Walaupun mempelajari Marxisme, ia tidak setuju dengan paham tersebut. Dalam artikel-artikelnya tahun 90-an, Romo Magnis berpendapat, “ideologi Marxisme-Leninisme yang totaliter dan anti-religius tak punya tempat di negara Pancasila.” Ia pun menerbitkan buku yang khusus mendedah pemikiran Vladimir Lenin dan Karl Marx. Buku Dalam Bayang-Bayang Lenin terbit pada 2003, sementara Pemikiran Karl Marx: Dari Sosialisme Utopis ke Perselisihan Revisionisme terbit pada 1999.

Romo Magnis pun menertawakan sikap sekelompok masyarakat di Makassar beberapa waktu lalu yang malah merazia dan menyita bukunya. “Baru-baru ini buku-buku saya dirazia. Lucu sekali,” kata Romo Magnis sambil tersenyum.

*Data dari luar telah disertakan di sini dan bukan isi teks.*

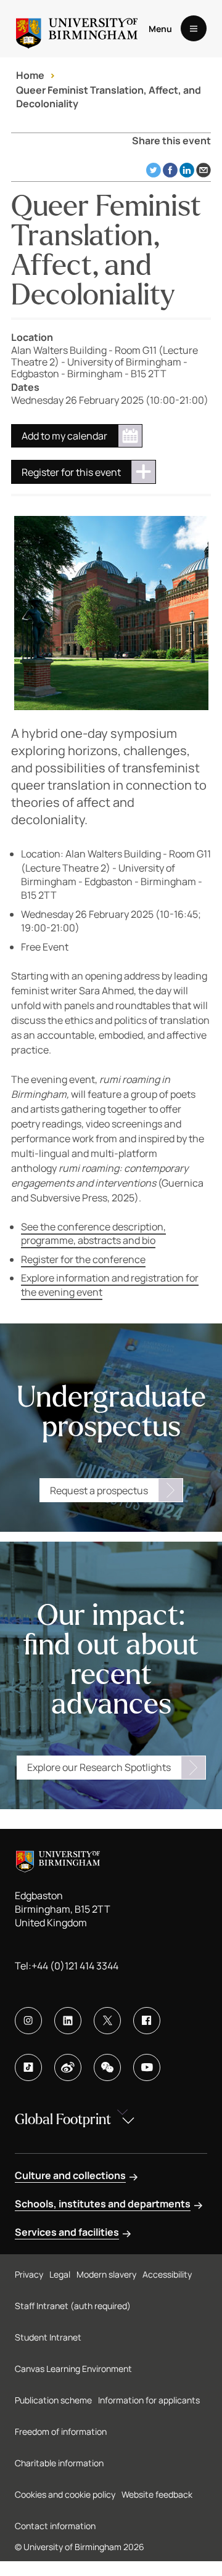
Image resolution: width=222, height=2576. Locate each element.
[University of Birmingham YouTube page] (146, 2067)
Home (30, 75)
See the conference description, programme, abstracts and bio (93, 1233)
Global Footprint (63, 2119)
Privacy (29, 2274)
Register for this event (71, 472)
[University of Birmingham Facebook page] (146, 2020)
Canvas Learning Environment (73, 2368)
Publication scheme (53, 2400)
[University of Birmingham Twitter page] (107, 2020)
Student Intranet (48, 2337)
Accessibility (167, 2274)
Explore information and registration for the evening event (110, 1284)
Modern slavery (106, 2274)
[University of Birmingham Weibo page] (67, 2067)
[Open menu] (193, 28)
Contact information (55, 2526)
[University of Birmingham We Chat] (107, 2067)
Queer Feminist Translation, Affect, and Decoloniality (108, 96)
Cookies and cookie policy (65, 2494)
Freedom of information (61, 2431)
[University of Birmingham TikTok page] (28, 2067)
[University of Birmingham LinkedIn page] (67, 2020)
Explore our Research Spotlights (99, 1767)
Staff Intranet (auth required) (73, 2306)
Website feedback (156, 2494)
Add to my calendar (64, 436)
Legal (59, 2274)
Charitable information (59, 2463)
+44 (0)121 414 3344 (74, 1966)
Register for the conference (83, 1259)
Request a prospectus (99, 1490)
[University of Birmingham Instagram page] (28, 2020)
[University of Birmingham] (77, 28)
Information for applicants (149, 2400)
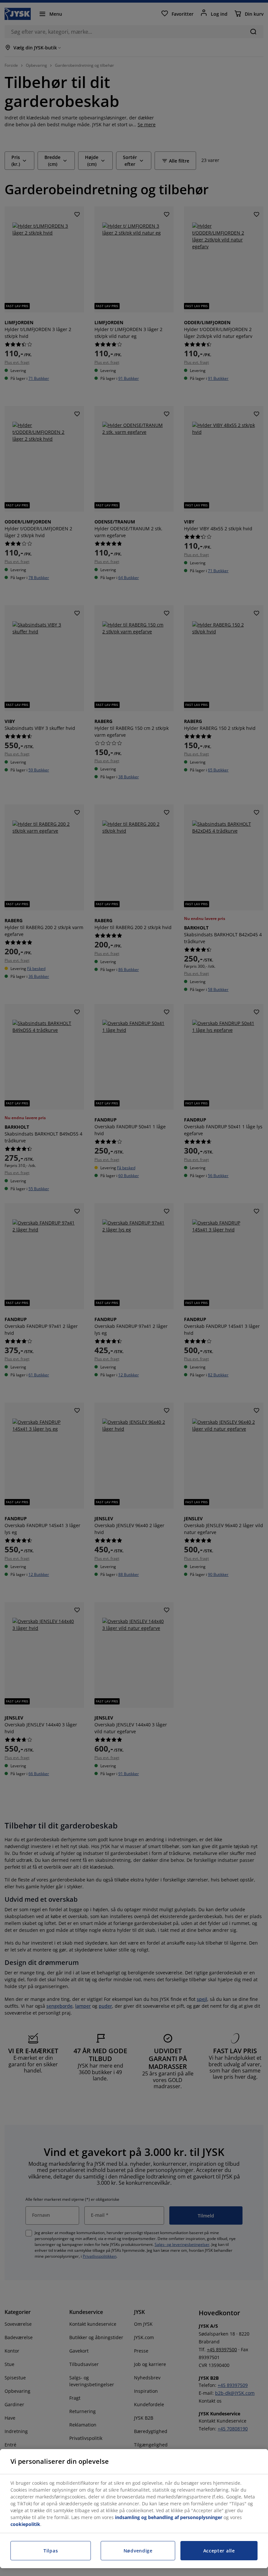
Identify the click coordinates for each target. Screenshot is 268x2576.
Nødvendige (138, 2551)
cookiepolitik (25, 2524)
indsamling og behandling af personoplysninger (168, 2517)
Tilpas (50, 2551)
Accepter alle (219, 2551)
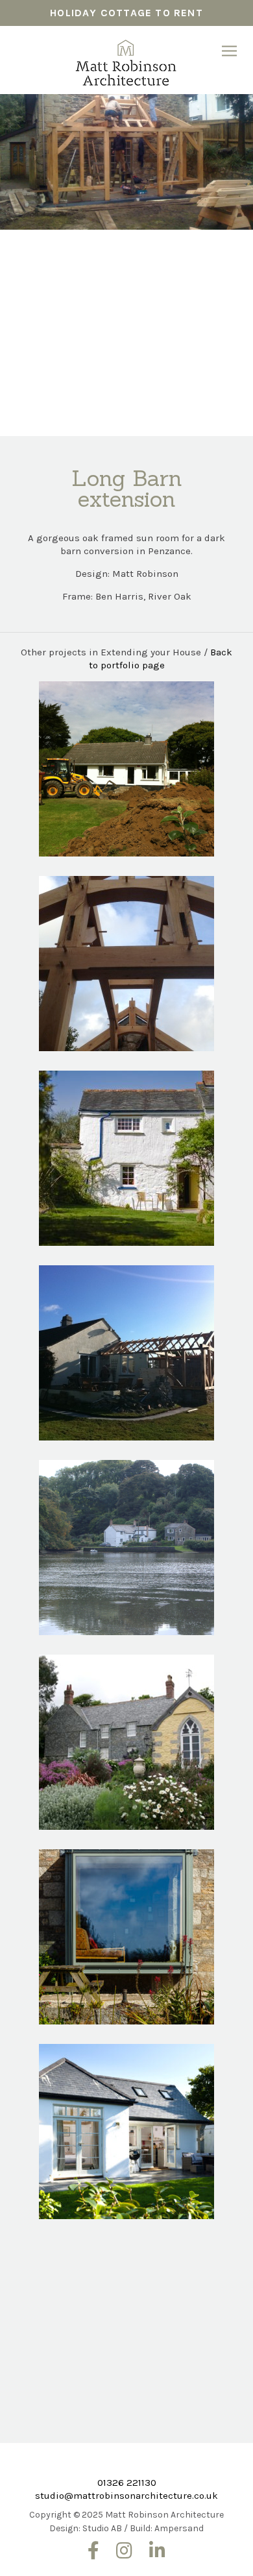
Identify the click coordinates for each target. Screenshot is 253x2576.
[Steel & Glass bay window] (126, 1936)
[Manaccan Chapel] (126, 1742)
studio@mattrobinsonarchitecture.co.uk (126, 2495)
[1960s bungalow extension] (126, 769)
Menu (229, 50)
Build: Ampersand (167, 2528)
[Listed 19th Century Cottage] (126, 1547)
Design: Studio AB (85, 2528)
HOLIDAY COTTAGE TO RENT (126, 12)
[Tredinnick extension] (126, 963)
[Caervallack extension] (126, 1158)
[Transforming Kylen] (126, 1352)
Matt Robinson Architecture (126, 58)
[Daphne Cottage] (126, 2131)
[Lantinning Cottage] (126, 2326)
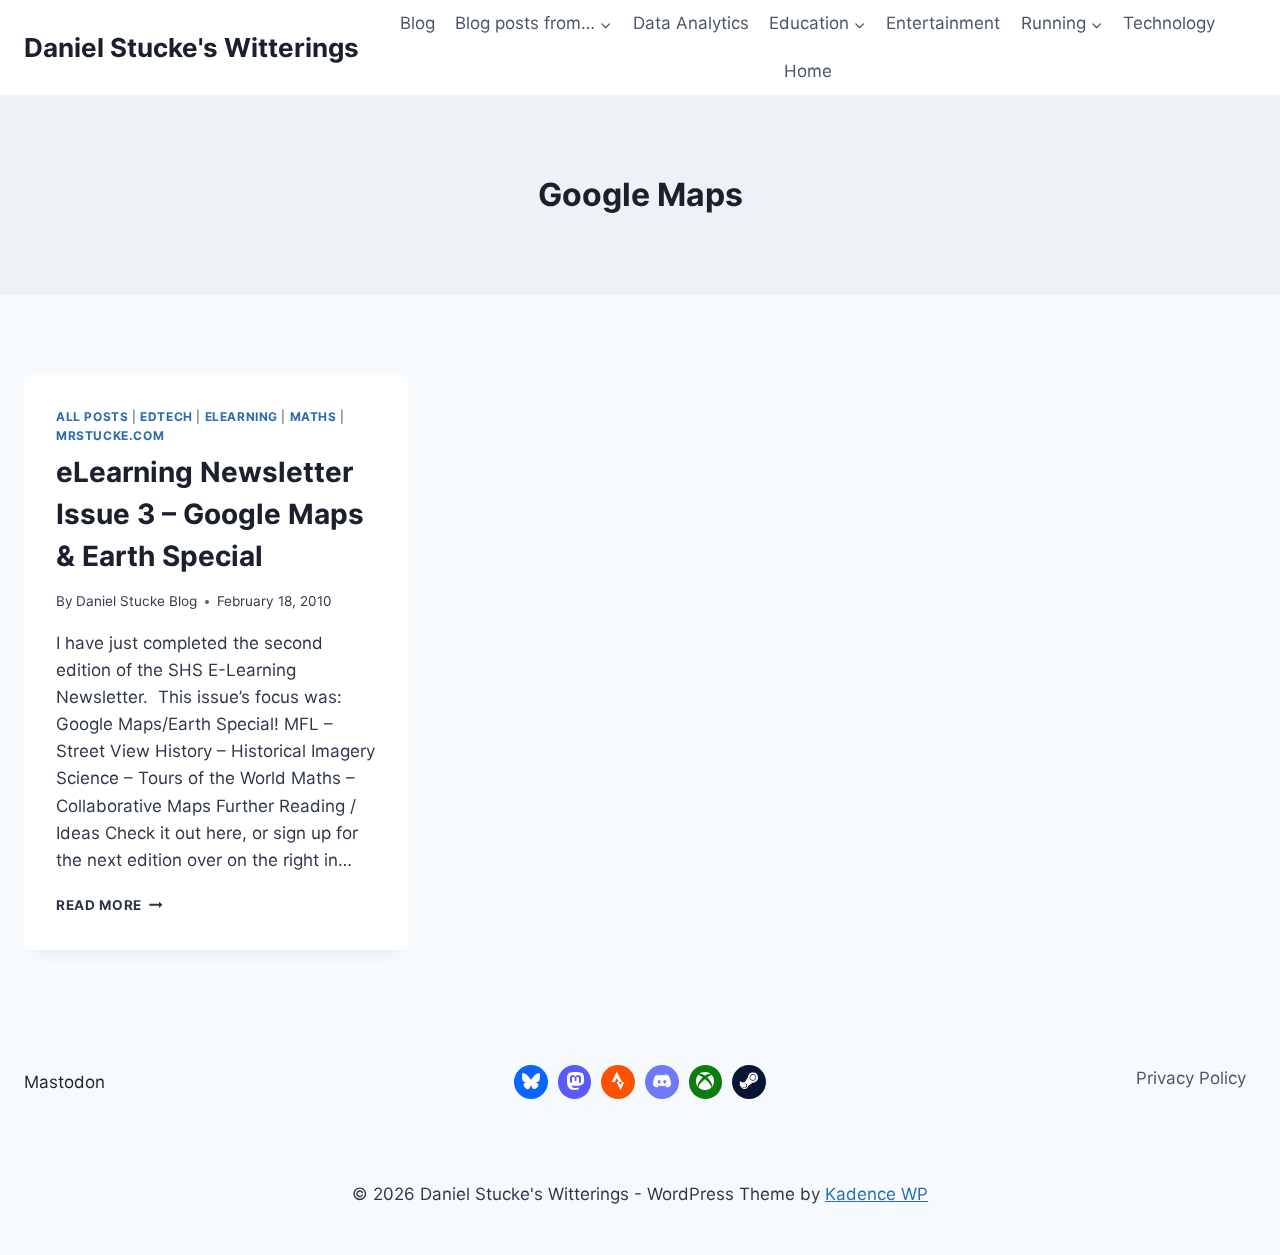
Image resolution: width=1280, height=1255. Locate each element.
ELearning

Ia tidak setuju jika studi-studi tentang komunisme dilarang di negeri ini. Dalam tulisannya untuk harian The Jakarta Post pada 1995, ia mengamini peraturan MPRS No. 25 Tahun 1966 yang melarang kegiatan dan ajaran komunisme/Marxisme-Leninisme, tetapi menganggap mengkaji ajaran-ajaran tersebut secara kritis tidak sama dengan menyebarkannya.

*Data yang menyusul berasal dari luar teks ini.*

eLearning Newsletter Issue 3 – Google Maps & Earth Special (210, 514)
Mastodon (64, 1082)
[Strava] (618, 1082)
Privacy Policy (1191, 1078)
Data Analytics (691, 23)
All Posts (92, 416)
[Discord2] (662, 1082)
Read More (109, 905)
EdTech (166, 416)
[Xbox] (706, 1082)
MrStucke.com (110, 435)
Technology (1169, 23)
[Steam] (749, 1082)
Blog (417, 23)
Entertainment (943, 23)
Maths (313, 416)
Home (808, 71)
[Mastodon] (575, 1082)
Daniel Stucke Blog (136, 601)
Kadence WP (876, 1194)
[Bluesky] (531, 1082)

Kebiasaan-kebiasaan pemerintah dan aparat negara untuk menuduh individu atau LSM yang memperjuangkan hak asasi manusia, bersimpati terhadap buruh, atau berdemo bersama petani-petani di kasus sengketa tanah sebagai komunis justru ia anggap kontra-produktif dengan niat negara untuk menghalau komunisme.

“Karena komunisme dilarang dan dianggap buruk, mahasiswa-mahasiswa justru jadi tertarik dan berbalik mengidealkan konsep Marxisme,” tulisnya. Romo Magnis justru mendorong terbukanya akses dan kesempatan untuk mempelajari secara saintifik teori-teori Marxisme. Ia berkata, “mengapa kita takut membiarkan intelektual-intelektual muda kita mengetahui sendiri apa yang baik bagi mereka?”